### The data ###

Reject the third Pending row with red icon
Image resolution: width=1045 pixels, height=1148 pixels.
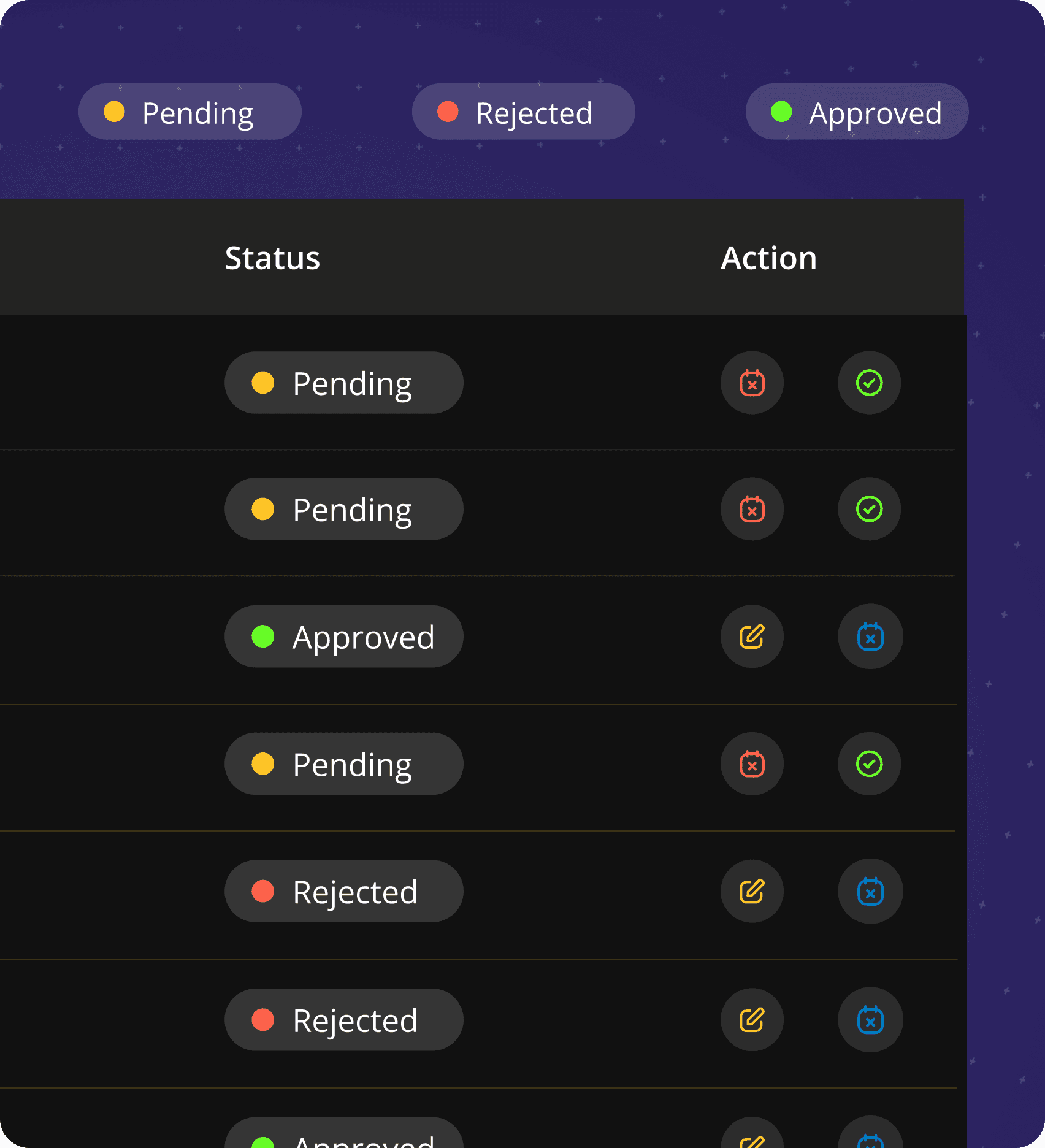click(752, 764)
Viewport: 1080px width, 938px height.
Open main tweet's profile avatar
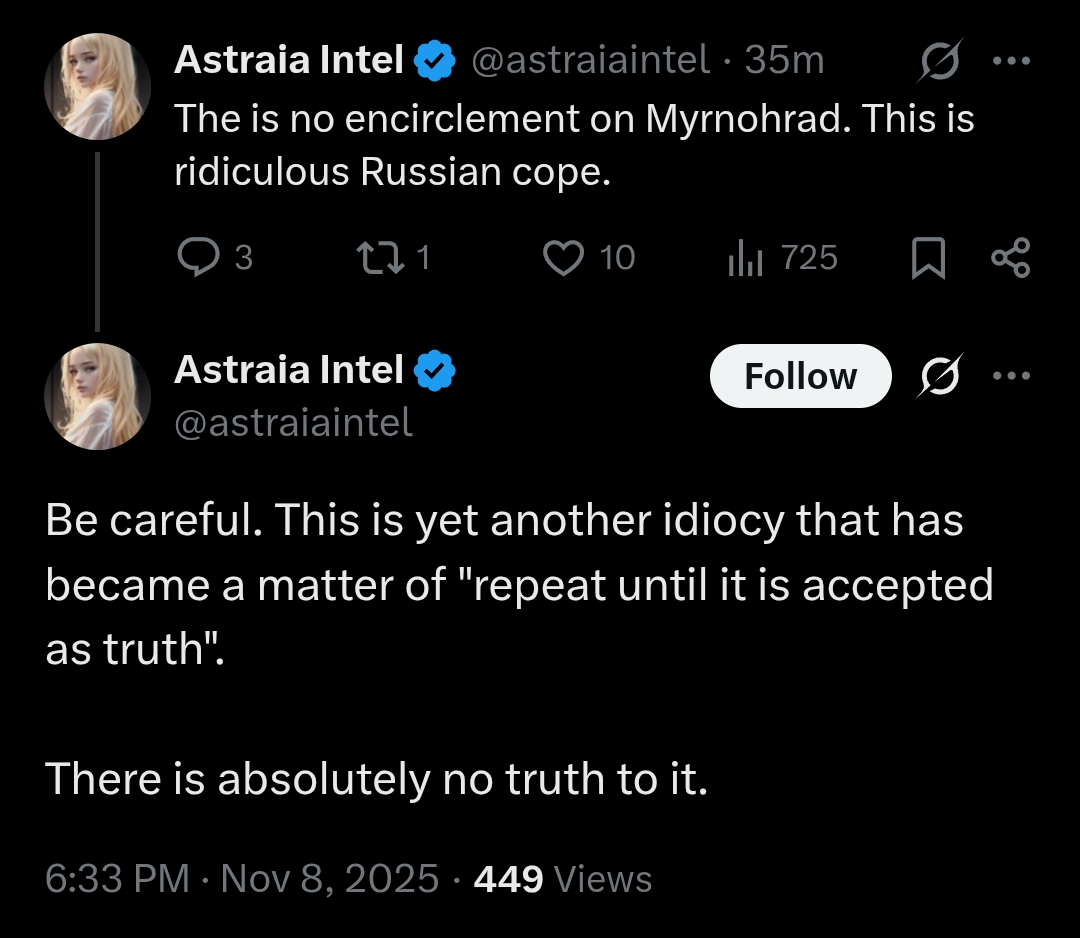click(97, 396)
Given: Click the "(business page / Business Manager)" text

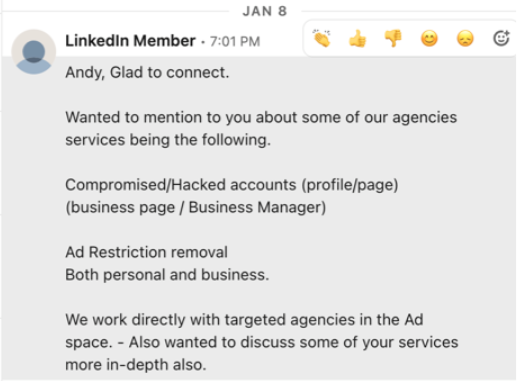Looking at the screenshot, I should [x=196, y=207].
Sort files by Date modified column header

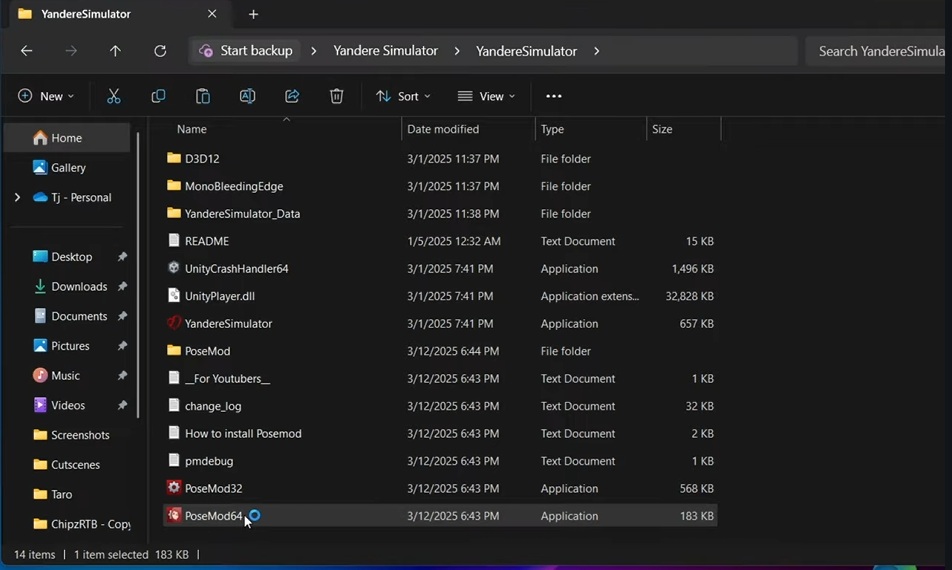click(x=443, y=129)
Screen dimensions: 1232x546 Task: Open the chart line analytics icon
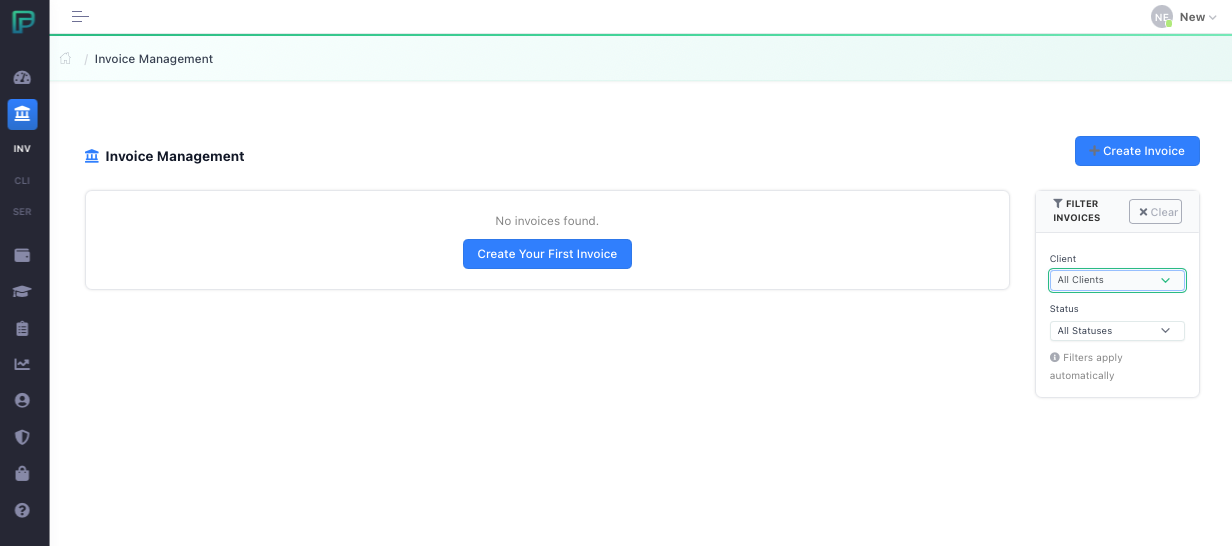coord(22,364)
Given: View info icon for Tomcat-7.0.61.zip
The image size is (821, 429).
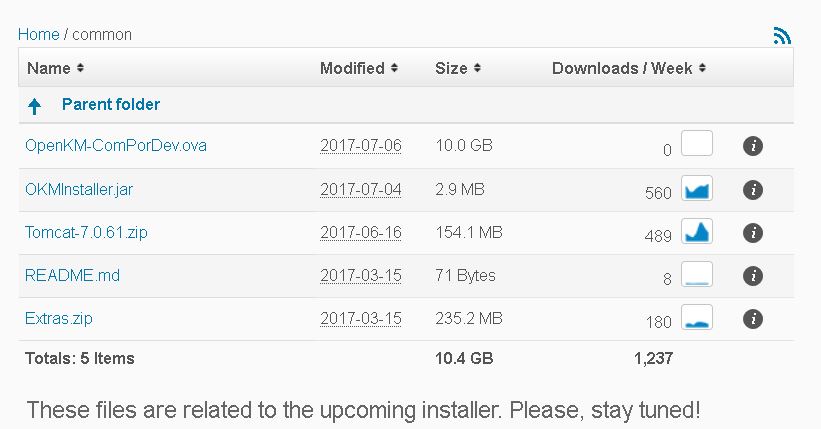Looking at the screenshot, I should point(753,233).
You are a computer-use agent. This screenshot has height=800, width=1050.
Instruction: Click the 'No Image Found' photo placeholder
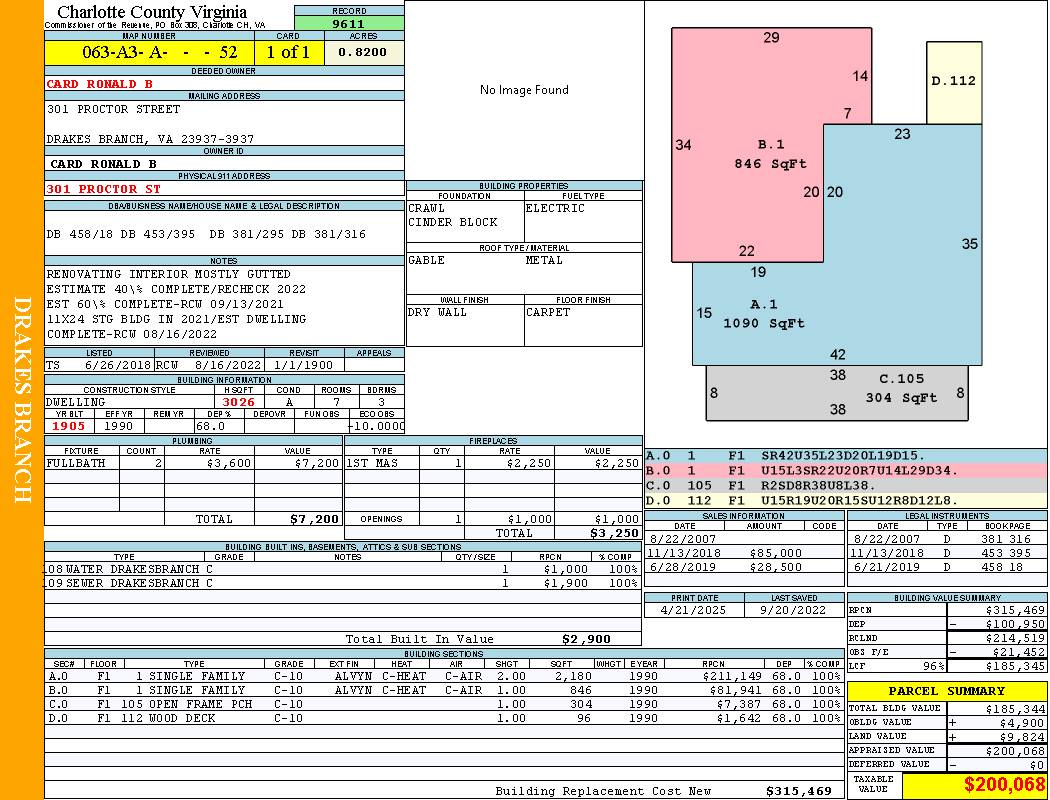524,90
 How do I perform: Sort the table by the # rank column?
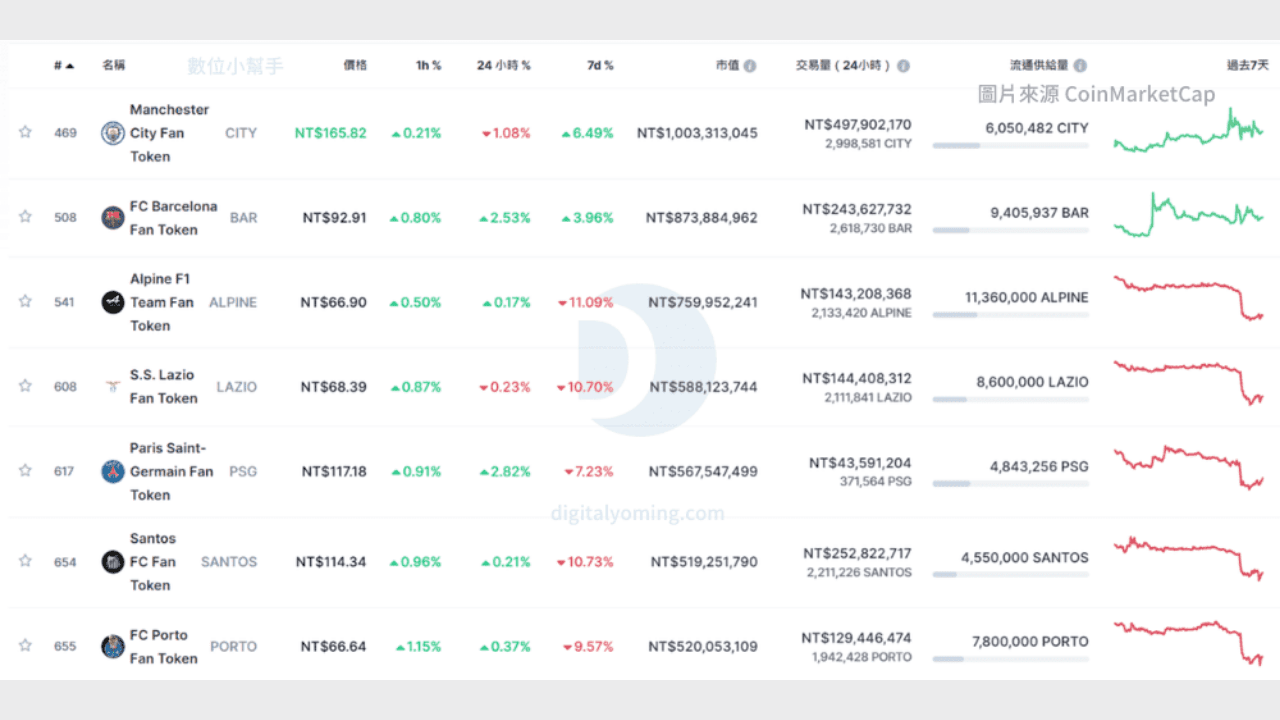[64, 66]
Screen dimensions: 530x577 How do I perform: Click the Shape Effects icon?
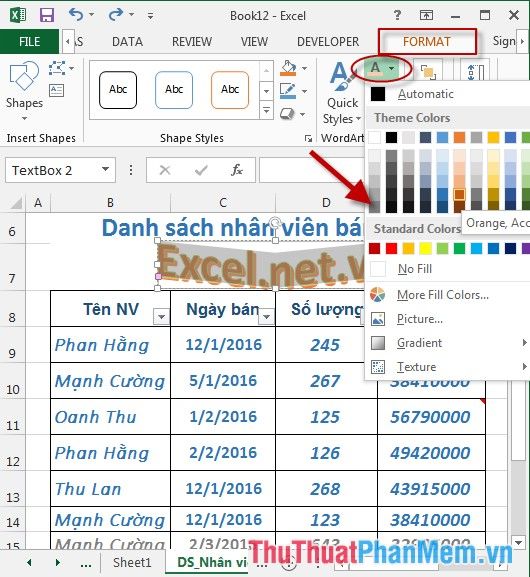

###

Work to complete: Please reproduce nothing but the lines from the one containing "The image size is (821, 429)." through the closing line of the listing, retyped word for word, pictures excluded.

Result:
The image size is (821, 429).
Looking at the screenshot, I should point(753,233).
You are a computer-use agent. This screenshot has height=800, width=1050.
Instruction: Click the 'No Image Found' photo placeholder
524,90
 How do I perform: Sort the table by the # rank column?
[64, 66]
Screen dimensions: 530x577 How do I perform: Click the Shape Effects icon?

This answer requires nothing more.